* _What to do_: Transcribe the passage on addiction recovery word for word, between "This random accident" and "someone else’s whim.", inclusive.

* _Quoted passage_:
|---|

Without all my supports, a belief in my future and what I stood to lose, I might have finished that gin and tonic. I’m not involved with any government agency monitoring my drinking. No one has custody of my kids. Even if that were the case, I could clean up and put on a sober face tomorrow. Three decades plus, and there I was flirting with “what if.” The compulsion is that great for anyone who loses even the smallest bit of control.
This random accident for me was not a relapse, but it was a reminder. A good friend, who also has an extended period of recovery said to me later, the disease always loses to honesty and truth.
But what about parents in our system, whose honesty and truth are too often discarded or discounted by child welfare decision-makers? My own journey was what some therapists have labeled preferred grief, loss over which I had some control. That’s mostly not the case with the families whom we serve. By virtue of their generational history, their income or their race, and where they stand in child welfare’s legal queue, parents are at someone else’s whim.
Adults can do terrible, inexcusable things to their children while under the influence. Every sort of evil can find its way into an active addiction. There are no justifications for any of it, only explanations. But the road back to health is long and hazardous. No matter how stable the environment might seem, recovery has significant highs and lows that are almost impossible to describe to the non-drinker or user. Early on, it’s as if you are on an elevator going sideways. The tincture of time — the idea that things will resolve themselves on their own — rarely applies. Recovery is a lifelong process. Rationalizing your shortcomings is always along for the ride.
For parents who aren’t as fortunate as I was in my younger days, relapse is almost the norm. It is a process, not an event. It is subtle, subconscious and eventually, a series of unfortunate choices. It’s what old 12 step members used to call, “stinkin’ thinkin” — a boatload of rationalization that eventually makes it easier to pick up a drink or drug again. Every bit of energy, every resource goes into the next buzz — not to feel happy, just stable. In effect, they give up, allowing themselves to drop their guard, become isolated, dishonest and irresponsible.

|---|

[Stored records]
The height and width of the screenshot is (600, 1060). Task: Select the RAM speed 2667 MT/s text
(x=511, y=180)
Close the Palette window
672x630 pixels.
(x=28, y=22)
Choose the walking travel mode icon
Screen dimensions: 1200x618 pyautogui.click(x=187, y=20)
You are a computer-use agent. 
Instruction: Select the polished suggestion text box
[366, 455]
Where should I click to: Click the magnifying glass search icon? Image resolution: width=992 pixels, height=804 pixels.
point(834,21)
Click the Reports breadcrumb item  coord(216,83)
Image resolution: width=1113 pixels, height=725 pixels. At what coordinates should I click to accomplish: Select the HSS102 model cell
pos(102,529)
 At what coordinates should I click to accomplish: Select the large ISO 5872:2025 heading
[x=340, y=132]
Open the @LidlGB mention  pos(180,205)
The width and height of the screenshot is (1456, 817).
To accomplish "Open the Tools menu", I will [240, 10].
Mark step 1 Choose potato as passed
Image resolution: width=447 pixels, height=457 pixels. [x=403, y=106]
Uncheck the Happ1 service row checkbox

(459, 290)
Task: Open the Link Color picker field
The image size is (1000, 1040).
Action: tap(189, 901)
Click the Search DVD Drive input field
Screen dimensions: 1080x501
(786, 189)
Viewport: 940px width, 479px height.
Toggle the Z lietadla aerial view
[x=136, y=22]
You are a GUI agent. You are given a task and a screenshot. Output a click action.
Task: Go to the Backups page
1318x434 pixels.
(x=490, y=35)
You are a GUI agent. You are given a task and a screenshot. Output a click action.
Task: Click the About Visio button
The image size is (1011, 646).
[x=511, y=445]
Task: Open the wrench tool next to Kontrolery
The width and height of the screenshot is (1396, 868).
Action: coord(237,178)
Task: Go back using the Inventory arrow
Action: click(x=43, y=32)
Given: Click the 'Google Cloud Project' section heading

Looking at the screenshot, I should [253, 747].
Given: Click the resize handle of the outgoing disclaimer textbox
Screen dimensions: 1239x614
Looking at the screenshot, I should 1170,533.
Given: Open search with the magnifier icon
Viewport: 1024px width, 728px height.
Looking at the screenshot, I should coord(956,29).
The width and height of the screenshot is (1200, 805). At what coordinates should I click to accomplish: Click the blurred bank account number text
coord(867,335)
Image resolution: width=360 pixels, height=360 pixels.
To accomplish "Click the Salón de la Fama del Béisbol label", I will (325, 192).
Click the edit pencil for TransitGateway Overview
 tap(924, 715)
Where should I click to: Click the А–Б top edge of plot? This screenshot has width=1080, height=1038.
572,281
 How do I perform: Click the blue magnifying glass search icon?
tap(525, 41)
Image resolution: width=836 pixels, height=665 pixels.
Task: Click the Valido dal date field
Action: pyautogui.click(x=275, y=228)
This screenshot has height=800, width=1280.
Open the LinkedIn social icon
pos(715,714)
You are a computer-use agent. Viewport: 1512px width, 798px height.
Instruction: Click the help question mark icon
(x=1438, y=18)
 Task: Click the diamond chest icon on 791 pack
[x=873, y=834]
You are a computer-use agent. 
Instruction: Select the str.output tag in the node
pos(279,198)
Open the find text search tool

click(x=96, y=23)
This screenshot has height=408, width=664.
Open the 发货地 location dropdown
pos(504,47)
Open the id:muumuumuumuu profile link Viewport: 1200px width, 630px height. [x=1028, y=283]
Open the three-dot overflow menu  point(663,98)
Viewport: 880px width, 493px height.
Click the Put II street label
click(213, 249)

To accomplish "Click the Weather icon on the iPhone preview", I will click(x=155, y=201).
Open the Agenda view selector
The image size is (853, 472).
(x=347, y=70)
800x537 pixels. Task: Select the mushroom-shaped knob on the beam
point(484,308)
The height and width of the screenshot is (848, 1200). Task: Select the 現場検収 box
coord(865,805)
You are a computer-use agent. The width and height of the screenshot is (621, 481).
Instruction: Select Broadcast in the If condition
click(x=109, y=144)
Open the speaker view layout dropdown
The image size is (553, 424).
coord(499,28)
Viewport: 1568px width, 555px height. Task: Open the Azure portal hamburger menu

|---|

* _Exercise response_:
This random accident for me was not a relapse, but it was a reminder. A good friend, who also has an extended period of recovery said to me later, the disease always loses to honesty and truth.
But what about parents in our system, whose honesty and truth are too often discarded or discounted by child welfare decision-makers? My own journey was what some therapists have labeled preferred grief, loss over which I had some control. That’s mostly not the case with the families whom we serve. By virtue of their generational history, their income or their race, and where they stand in child welfare’s legal queue, parents are at someone else’s whim.